Task requirements
Without the images, reproduce every entry exactly.

*** Exercise data ***

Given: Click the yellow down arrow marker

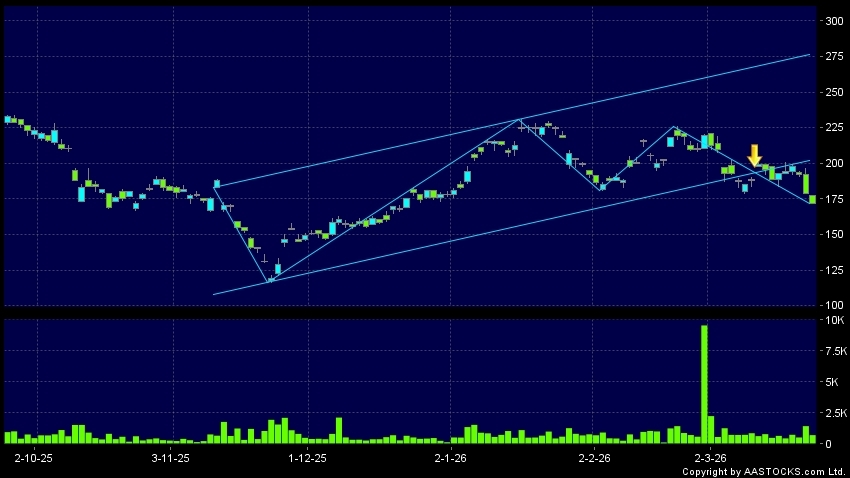Looking at the screenshot, I should point(755,155).
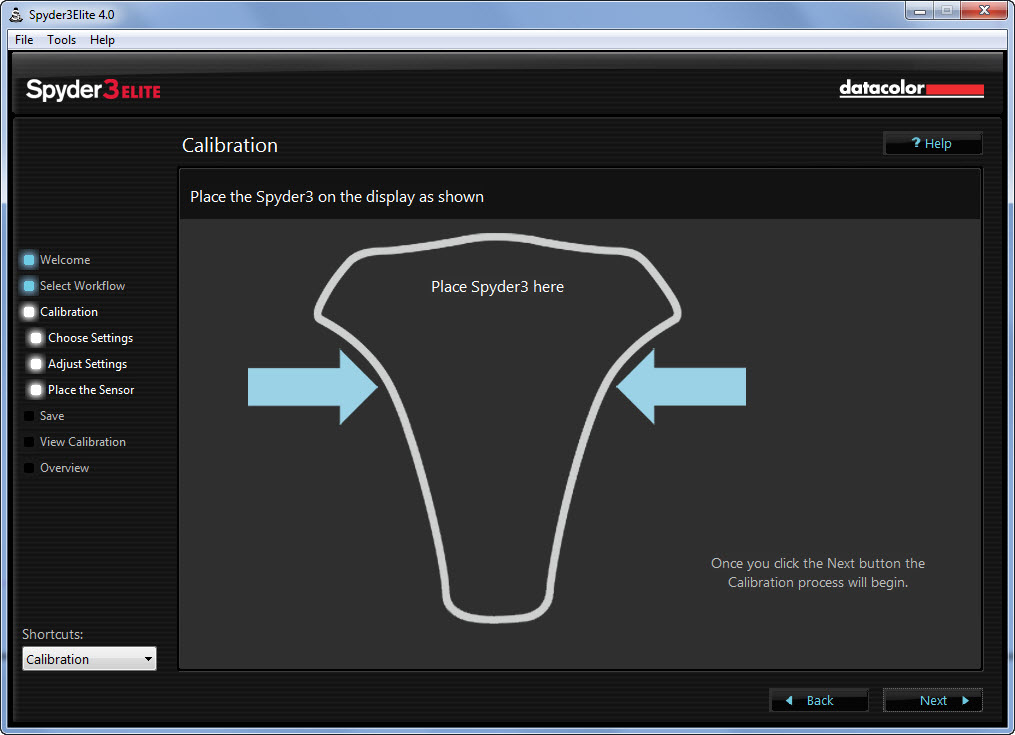Click the datacolor brand logo
Viewport: 1015px width, 735px height.
click(911, 90)
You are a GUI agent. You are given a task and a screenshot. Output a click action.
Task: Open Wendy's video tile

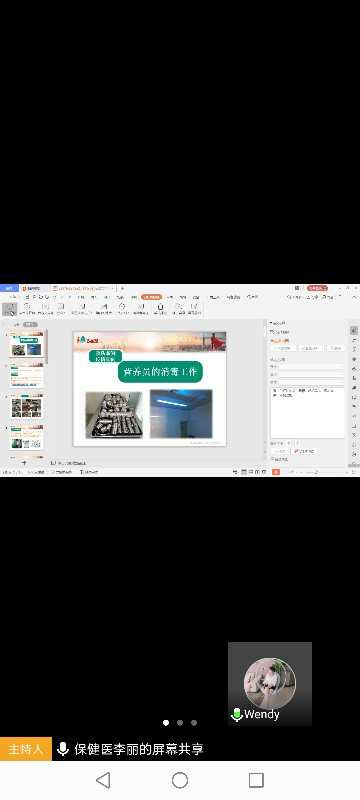coord(270,683)
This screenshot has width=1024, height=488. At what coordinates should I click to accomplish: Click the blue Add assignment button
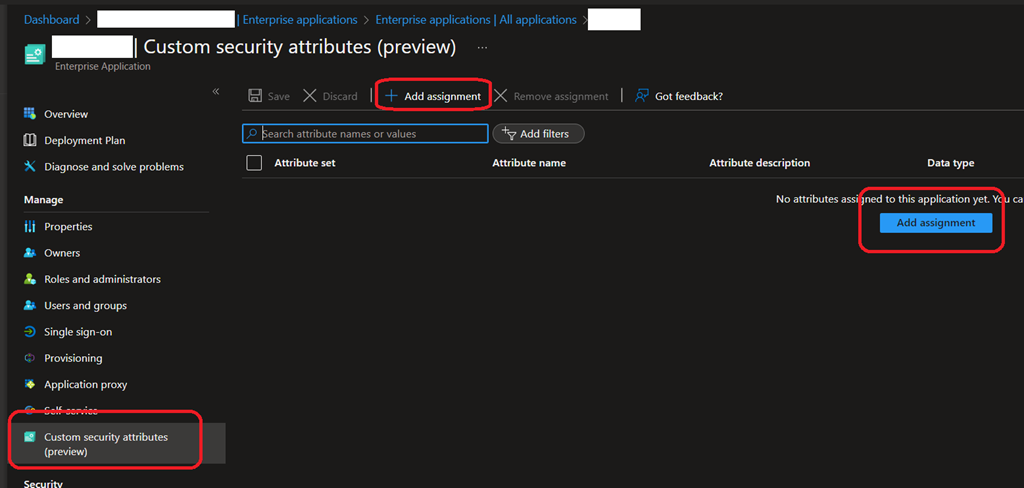pos(935,223)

*** End of Exercise data ***

Exercise solution
Given: Click the yellow down arrow marker

Looking at the screenshot, I should point(755,155).
Click the datacolor brand logo
Viewport: 1015px width, 735px height.
click(911, 90)
You are a GUI agent. You are given a task and a screenshot. Output a click action.
Task: Open Wendy's video tile

coord(270,683)
This screenshot has width=1024, height=488. At what coordinates should I click to accomplish: Click the blue Add assignment button
pos(935,223)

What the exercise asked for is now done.